Already on GitHub? Sign in to your account

CRC-32 checks #49

Open
xeduardox opened this issue Dec 19, 2016 · 5 comments
Open

CRC-32 checks #49

xeduardox opened this issue Dec 19, 2016 · 5 comments
Labels

Comments

@xeduardox
Copy link

Readme says CRC32 check not performed. Is that an option or do you not plan to support it?

@thejoshwolfe
Copy link
Owner

I do not currently plan to do any CRC32 checks in yauzl. I know that is a feature of other zip file readers, and I'm not sure how valuable it would be for yauzl to support it.

In my opinion, hash-based error checking should really never be done inside a file format. A file format does not correspond to any situation where data corruption could occur. Rather error checking should happen when errors can happen, such as during network transmission. If you're trying to check for errors in your storage hardware degrading over time, then you can keep checksums of files beside the files and do your error checking whenever you like regardless of the file format. Additionally, if error checking is outside the file format, then you're not limited to a fixed set of hash algorithms, like CRC32.

That being said, it's very popular to include redundancy information in file formats. Even the brand new FLIF image format includes optional CRC32 checksums, despite everything else about the format seeming very progressive. Perhaps checksums in files are not as useless as I think. I'm not sure.

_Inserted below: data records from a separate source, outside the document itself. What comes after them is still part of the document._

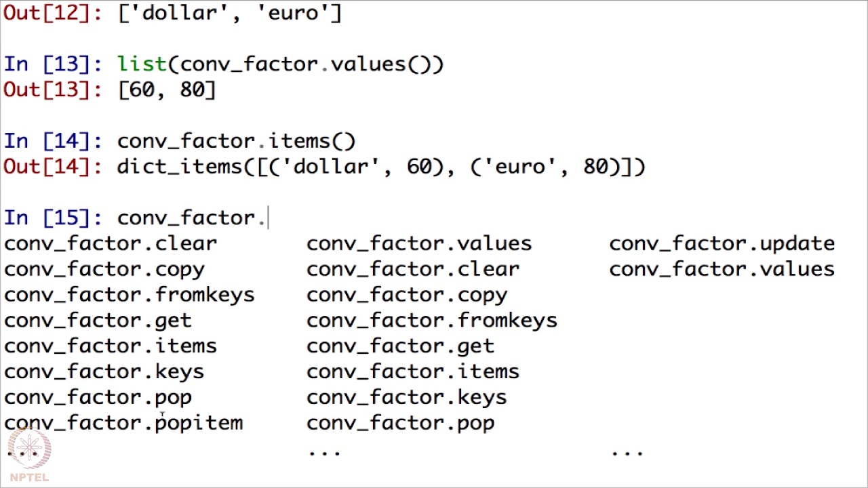Select conv_factor.fromkeys in the middle column
The width and height of the screenshot is (868, 488).
(x=431, y=321)
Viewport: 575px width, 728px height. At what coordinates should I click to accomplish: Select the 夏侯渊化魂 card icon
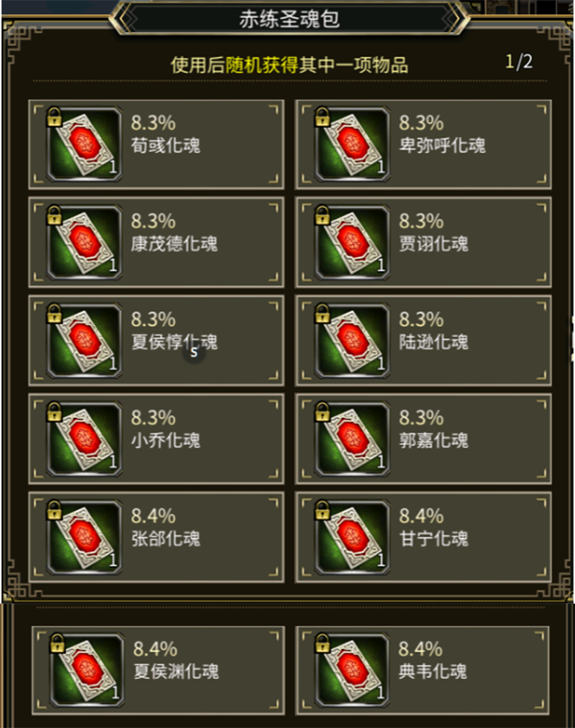(87, 671)
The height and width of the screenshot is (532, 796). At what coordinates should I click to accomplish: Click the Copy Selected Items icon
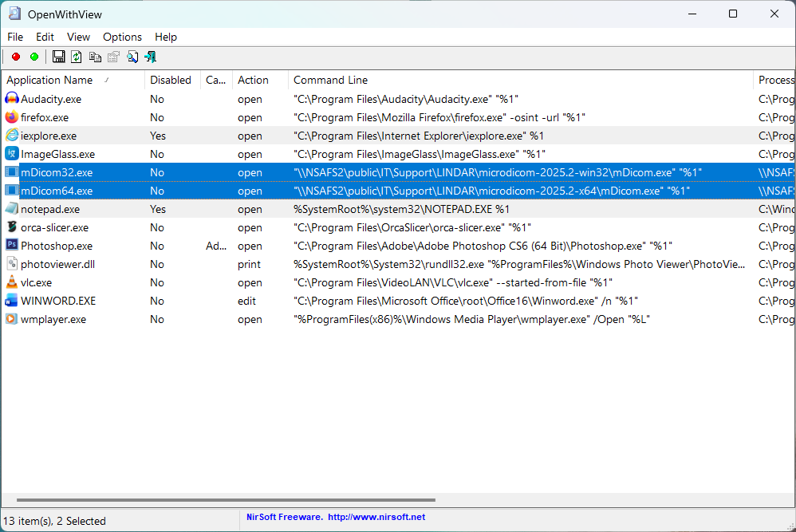click(95, 57)
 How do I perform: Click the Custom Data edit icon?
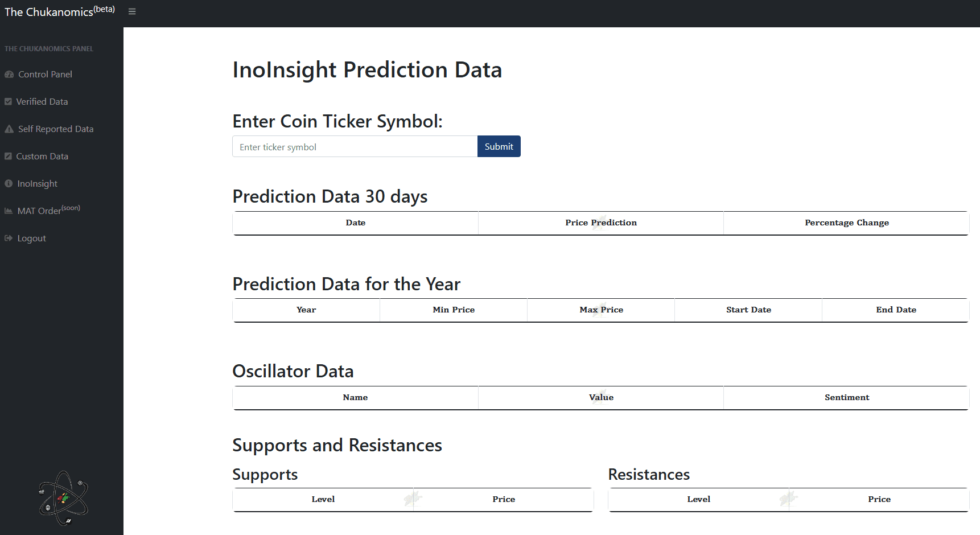(8, 157)
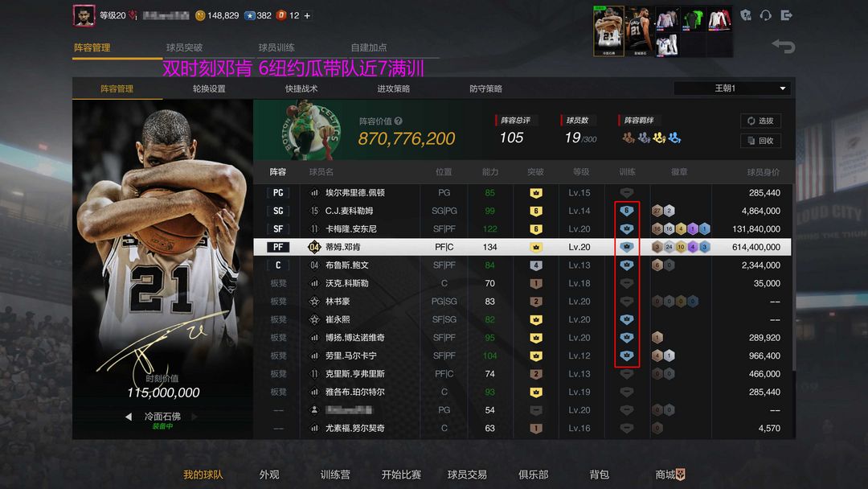Viewport: 868px width, 489px height.
Task: Click the logout exit icon
Action: [786, 15]
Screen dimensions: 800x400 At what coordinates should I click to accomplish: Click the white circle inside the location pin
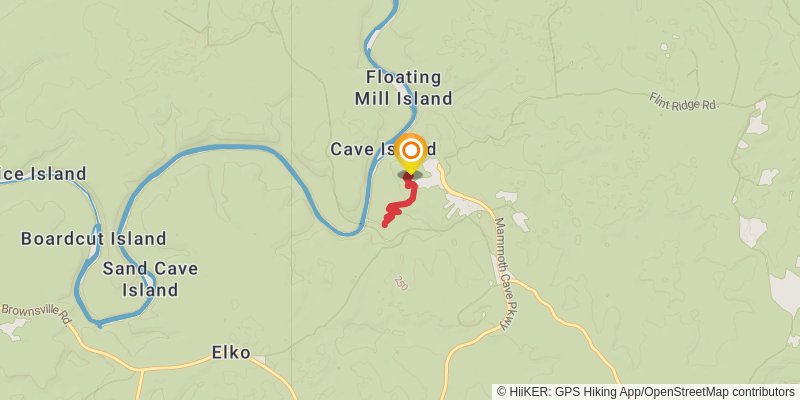(411, 150)

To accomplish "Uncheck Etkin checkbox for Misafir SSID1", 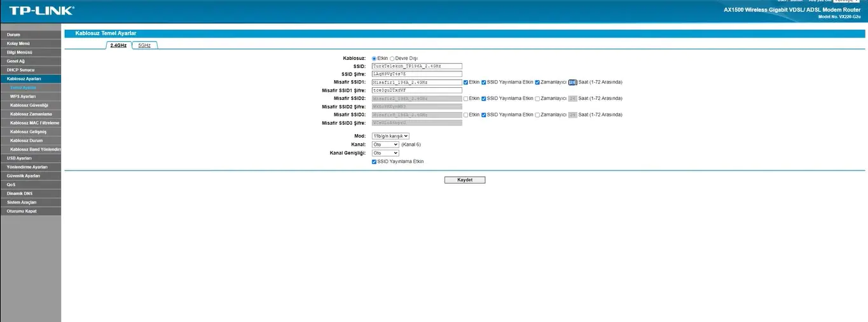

If anyone makes an argument to convince me that it's valuable to do the CRC32 checks in yauzl, I will gladly add optional support for it. Keep in mind that CRC32 computation is not free, so it will slow down unzipping slightly. Currently, yauzl can unzip faster than Info-ZIP's unzip command line program, which is written in C, for some zip files probably because yauzl is skipping the CRC32 checking.

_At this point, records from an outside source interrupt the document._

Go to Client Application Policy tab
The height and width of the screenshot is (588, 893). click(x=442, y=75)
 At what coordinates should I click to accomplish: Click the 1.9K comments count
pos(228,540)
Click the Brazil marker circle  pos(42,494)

If yauzl added support for CRC32 checking, then it would be an error emitted from the read stream obtained from openReadStream() after the file contents have been piped through before ending the pipeline.

@overlookmotel
Copy link
Contributor

I would like to (belatedly) speak up in favour of CRC32 checking.

I agree with you in principle that hash-based error checking is better done outside of a file format. And there are more appropriate hashing algorithms than CRC32 for many uses.

However, in my use case, I do not control the source of ZIP files I work with, nor the transmission medium by which I receive them. The best indication I have of whether files are corrupted is the CRC32 values in the ZIP file.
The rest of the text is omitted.